# Introduction to Data Science, CS 5963 / Math 3900
## Lab 17: Natural Language Processing (NLP)

In this lab, we'll do a sentiment analysis for movie reviews. For this purpose, we'll introduce  the [Natural Language Toolkit (NLTK)](http://www.nltk.org/), a python library for  Natural Language Processing. 

**Further reading:** 

[S. Bird, E. Klein, and E. Loper, *Natural Language Processing with Python - Analyzing Text with the Natural Language Toolkit*](http://www.nltk.org/book/). 


[C. Manning and H. Schütze, *Foundations of Statistical Natural Language Processing* (1999).](http://nlp.stanford.edu/fsnlp/)

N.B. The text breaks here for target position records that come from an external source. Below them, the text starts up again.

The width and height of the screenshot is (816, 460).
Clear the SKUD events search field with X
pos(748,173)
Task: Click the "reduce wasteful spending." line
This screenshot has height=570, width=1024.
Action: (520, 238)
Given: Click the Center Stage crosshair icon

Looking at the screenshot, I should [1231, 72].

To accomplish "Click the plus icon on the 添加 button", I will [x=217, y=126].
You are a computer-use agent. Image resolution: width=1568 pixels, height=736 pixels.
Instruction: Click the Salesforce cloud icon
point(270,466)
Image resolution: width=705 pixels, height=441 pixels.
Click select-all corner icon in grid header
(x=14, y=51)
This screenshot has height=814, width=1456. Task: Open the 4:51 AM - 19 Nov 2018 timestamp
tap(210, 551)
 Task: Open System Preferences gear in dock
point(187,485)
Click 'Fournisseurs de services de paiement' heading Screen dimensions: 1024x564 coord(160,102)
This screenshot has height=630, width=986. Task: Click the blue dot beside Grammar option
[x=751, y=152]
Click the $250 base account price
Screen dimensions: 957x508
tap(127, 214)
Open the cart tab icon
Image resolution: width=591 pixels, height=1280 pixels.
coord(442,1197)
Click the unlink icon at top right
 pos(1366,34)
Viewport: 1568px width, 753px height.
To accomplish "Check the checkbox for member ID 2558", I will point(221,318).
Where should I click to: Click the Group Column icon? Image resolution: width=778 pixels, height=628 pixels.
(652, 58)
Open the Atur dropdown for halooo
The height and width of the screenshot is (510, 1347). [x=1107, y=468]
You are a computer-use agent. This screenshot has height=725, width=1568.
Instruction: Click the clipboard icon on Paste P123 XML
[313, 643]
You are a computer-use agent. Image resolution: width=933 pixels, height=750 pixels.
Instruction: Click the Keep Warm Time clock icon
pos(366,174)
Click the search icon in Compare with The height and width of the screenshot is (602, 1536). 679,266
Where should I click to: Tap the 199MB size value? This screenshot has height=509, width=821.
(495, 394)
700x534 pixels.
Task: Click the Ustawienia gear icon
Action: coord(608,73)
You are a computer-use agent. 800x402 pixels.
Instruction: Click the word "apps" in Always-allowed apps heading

[D. Jurafsky and J. H. Martin, *Speech and Language Processing* (2016).](https://web.stanford.edu/~jurafsky/slp3/)

### Recall 
**Last lecture:** Guest lecturer Vivek Srikumar gave a nice overview of Natural Language Processing (NLP). He gave several examples of NLP tasks: 
1. Part of speech tagging
+ Information Extraction
+ Sentiment Analysis
+ Semantic Parsing

One of the major takeaways from his talk is that the current state-of-the-art for many NLP tasks is to find a good way to represent the text ("extract features") and then to use machine learning / statistics tools, such as classification or clustering. 

Our goal today is to use NLTK + scikit-learn to do some basic NLP tasks.  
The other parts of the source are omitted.